● SUPPLIED DATA
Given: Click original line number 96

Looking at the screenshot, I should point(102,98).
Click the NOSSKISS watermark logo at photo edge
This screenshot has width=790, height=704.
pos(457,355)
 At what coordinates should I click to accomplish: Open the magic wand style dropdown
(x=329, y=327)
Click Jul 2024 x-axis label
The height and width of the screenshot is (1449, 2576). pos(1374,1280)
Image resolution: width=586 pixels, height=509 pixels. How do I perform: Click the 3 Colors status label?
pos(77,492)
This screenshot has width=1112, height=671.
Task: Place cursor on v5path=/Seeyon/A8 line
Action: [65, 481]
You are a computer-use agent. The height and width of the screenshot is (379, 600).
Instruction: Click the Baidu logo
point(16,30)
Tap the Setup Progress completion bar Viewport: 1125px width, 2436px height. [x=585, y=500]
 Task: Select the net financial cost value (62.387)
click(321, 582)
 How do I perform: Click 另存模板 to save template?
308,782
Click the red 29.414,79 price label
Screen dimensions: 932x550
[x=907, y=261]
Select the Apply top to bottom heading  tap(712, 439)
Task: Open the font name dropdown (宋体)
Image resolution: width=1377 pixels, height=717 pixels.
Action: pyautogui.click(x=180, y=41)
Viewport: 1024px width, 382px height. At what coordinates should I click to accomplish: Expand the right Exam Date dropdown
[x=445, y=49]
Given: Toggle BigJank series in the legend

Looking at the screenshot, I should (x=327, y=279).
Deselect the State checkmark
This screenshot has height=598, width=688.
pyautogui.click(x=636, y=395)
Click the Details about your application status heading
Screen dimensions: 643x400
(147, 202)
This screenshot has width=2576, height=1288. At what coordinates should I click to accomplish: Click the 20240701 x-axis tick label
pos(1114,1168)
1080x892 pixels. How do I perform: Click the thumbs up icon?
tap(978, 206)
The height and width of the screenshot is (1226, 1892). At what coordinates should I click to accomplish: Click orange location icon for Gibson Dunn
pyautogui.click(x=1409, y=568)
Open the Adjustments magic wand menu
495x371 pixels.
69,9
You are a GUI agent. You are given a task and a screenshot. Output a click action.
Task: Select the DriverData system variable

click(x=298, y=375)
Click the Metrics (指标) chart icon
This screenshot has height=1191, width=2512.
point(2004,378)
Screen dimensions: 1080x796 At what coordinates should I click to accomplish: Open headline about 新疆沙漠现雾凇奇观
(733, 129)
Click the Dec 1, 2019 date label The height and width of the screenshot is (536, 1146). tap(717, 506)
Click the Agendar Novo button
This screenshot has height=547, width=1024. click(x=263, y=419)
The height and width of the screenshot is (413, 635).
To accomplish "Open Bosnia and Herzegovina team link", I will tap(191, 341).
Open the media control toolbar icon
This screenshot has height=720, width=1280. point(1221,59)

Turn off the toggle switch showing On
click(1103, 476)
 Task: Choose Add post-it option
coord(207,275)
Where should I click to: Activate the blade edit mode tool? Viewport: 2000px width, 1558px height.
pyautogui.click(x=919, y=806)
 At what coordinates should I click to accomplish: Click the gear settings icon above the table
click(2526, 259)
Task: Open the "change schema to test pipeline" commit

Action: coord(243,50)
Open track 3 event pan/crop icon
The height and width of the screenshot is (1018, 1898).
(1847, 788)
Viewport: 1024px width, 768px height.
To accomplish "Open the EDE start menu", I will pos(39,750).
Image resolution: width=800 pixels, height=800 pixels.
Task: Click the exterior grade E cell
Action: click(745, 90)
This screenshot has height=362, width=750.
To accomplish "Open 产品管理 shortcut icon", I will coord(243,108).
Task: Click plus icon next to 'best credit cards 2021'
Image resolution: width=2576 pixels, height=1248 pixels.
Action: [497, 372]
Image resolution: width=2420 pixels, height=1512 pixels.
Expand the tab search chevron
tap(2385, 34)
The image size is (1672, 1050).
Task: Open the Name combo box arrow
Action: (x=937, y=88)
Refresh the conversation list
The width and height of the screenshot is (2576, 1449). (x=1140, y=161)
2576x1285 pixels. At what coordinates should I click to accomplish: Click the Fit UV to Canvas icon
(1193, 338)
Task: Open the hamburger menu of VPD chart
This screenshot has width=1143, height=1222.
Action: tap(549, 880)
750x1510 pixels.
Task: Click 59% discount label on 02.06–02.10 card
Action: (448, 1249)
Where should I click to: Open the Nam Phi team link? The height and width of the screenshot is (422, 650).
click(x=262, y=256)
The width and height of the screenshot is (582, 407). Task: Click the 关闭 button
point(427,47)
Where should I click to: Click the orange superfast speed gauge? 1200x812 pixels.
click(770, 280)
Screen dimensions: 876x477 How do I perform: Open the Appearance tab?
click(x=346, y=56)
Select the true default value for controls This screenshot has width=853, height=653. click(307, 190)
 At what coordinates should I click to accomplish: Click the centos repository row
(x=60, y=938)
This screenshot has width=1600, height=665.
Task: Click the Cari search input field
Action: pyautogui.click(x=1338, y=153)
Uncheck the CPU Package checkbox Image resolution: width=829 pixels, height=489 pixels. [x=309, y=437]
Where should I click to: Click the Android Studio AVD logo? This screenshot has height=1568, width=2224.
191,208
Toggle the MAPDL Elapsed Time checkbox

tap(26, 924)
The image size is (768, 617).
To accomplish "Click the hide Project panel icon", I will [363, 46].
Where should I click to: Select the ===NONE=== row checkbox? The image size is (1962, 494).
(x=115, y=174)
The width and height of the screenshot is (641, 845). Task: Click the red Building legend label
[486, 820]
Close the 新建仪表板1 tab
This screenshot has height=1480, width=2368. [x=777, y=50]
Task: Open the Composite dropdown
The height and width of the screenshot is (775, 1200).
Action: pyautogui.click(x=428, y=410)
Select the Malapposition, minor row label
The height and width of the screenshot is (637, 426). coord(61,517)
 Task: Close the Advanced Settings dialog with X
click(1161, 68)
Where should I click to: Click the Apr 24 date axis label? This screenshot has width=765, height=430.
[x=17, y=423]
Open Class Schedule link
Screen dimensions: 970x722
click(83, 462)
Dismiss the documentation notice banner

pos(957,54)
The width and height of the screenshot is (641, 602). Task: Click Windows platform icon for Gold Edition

● YOUR TASK
Copy the records above line for line, without changing anything.

● RESPONSE TO THE TASK
Given: Click original line number 96

Looking at the screenshot, I should point(102,98).
Click the NOSSKISS watermark logo at photo edge
This screenshot has width=790, height=704.
pos(457,355)
 At what coordinates should I click to accomplish: Open the magic wand style dropdown
(x=329, y=327)
Click Jul 2024 x-axis label
The height and width of the screenshot is (1449, 2576). pos(1374,1280)
Image resolution: width=586 pixels, height=509 pixels. How do I perform: Click the 3 Colors status label?
pos(77,492)
This screenshot has width=1112, height=671.
Task: Place cursor on v5path=/Seeyon/A8 line
Action: [65, 481]
You are a computer-use agent. The height and width of the screenshot is (379, 600).
Instruction: Click the Baidu logo
point(16,30)
Tap the Setup Progress completion bar Viewport: 1125px width, 2436px height. [x=585, y=500]
 Task: Select the net financial cost value (62.387)
click(321, 582)
 How do I perform: Click 另存模板 to save template?
308,782
Click the red 29.414,79 price label
Screen dimensions: 932x550
[x=907, y=261]
Select the Apply top to bottom heading  tap(712, 439)
Task: Open the font name dropdown (宋体)
Image resolution: width=1377 pixels, height=717 pixels.
Action: pyautogui.click(x=180, y=41)
Viewport: 1024px width, 382px height. At what coordinates should I click to accomplish: Expand the right Exam Date dropdown
[x=445, y=49]
Given: Toggle BigJank series in the legend

Looking at the screenshot, I should (x=327, y=279).
Deselect the State checkmark
This screenshot has height=598, width=688.
pyautogui.click(x=636, y=395)
Click the Details about your application status heading
Screen dimensions: 643x400
(147, 202)
This screenshot has width=2576, height=1288. At what coordinates should I click to accomplish: Click the 20240701 x-axis tick label
pos(1114,1168)
1080x892 pixels. How do I perform: Click the thumbs up icon?
tap(978, 206)
The height and width of the screenshot is (1226, 1892). At what coordinates should I click to accomplish: Click orange location icon for Gibson Dunn
pyautogui.click(x=1409, y=568)
Open the Adjustments magic wand menu
495x371 pixels.
69,9
You are a GUI agent. You are given a task and a screenshot. Output a click action.
Task: Select the DriverData system variable

click(x=298, y=375)
Click the Metrics (指标) chart icon
This screenshot has height=1191, width=2512.
point(2004,378)
Screen dimensions: 1080x796 At what coordinates should I click to accomplish: Open headline about 新疆沙漠现雾凇奇观
(733, 129)
Click the Dec 1, 2019 date label The height and width of the screenshot is (536, 1146). tap(717, 506)
Click the Agendar Novo button
This screenshot has height=547, width=1024. click(x=263, y=419)
The height and width of the screenshot is (413, 635).
To accomplish "Open Bosnia and Herzegovina team link", I will tap(191, 341).
Open the media control toolbar icon
This screenshot has height=720, width=1280. point(1221,59)

Turn off the toggle switch showing On
click(1103, 476)
 Task: Choose Add post-it option
coord(207,275)
Where should I click to: Activate the blade edit mode tool? Viewport: 2000px width, 1558px height.
pyautogui.click(x=919, y=806)
 At what coordinates should I click to accomplish: Click the gear settings icon above the table
click(2526, 259)
Task: Open the "change schema to test pipeline" commit

Action: coord(243,50)
Open track 3 event pan/crop icon
The height and width of the screenshot is (1018, 1898).
(1847, 788)
Viewport: 1024px width, 768px height.
To accomplish "Open the EDE start menu", I will pos(39,750).
Image resolution: width=800 pixels, height=800 pixels.
Task: Click the exterior grade E cell
Action: click(745, 90)
This screenshot has height=362, width=750.
To accomplish "Open 产品管理 shortcut icon", I will coord(243,108).
Task: Click plus icon next to 'best credit cards 2021'
Image resolution: width=2576 pixels, height=1248 pixels.
Action: [497, 372]
Image resolution: width=2420 pixels, height=1512 pixels.
Expand the tab search chevron
tap(2385, 34)
The image size is (1672, 1050).
Task: Open the Name combo box arrow
Action: (x=937, y=88)
Refresh the conversation list
The width and height of the screenshot is (2576, 1449). (x=1140, y=161)
2576x1285 pixels. At what coordinates should I click to accomplish: Click the Fit UV to Canvas icon
(1193, 338)
Task: Open the hamburger menu of VPD chart
This screenshot has width=1143, height=1222.
Action: tap(549, 880)
750x1510 pixels.
Task: Click 59% discount label on 02.06–02.10 card
Action: (448, 1249)
Where should I click to: Open the Nam Phi team link? The height and width of the screenshot is (422, 650).
click(x=262, y=256)
The width and height of the screenshot is (582, 407). Task: Click the 关闭 button
point(427,47)
Where should I click to: Click the orange superfast speed gauge? 1200x812 pixels.
click(770, 280)
Screen dimensions: 876x477 How do I perform: Open the Appearance tab?
click(x=346, y=56)
Select the true default value for controls This screenshot has width=853, height=653. click(307, 190)
 At what coordinates should I click to accomplish: Click the centos repository row
(x=60, y=938)
This screenshot has width=1600, height=665.
Task: Click the Cari search input field
Action: pyautogui.click(x=1338, y=153)
Uncheck the CPU Package checkbox Image resolution: width=829 pixels, height=489 pixels. [x=309, y=437]
Where should I click to: Click the Android Studio AVD logo? This screenshot has height=1568, width=2224.
191,208
Toggle the MAPDL Elapsed Time checkbox

tap(26, 924)
The image size is (768, 617).
To accomplish "Click the hide Project panel icon", I will [363, 46].
Where should I click to: Select the ===NONE=== row checkbox? The image size is (1962, 494).
(x=115, y=174)
The width and height of the screenshot is (641, 845). Task: Click the red Building legend label
[486, 820]
Close the 新建仪表板1 tab
This screenshot has height=1480, width=2368. [x=777, y=50]
Task: Open the Composite dropdown
The height and width of the screenshot is (775, 1200).
Action: pyautogui.click(x=428, y=410)
Select the Malapposition, minor row label
The height and width of the screenshot is (637, 426). coord(61,517)
 Task: Close the Advanced Settings dialog with X
click(1161, 68)
Where should I click to: Click the Apr 24 date axis label? This screenshot has width=765, height=430.
[x=17, y=423]
Open Class Schedule link
Screen dimensions: 970x722
click(83, 462)
Dismiss the documentation notice banner

pos(957,54)
The width and height of the screenshot is (641, 602). Task: Click Windows platform icon for Gold Edition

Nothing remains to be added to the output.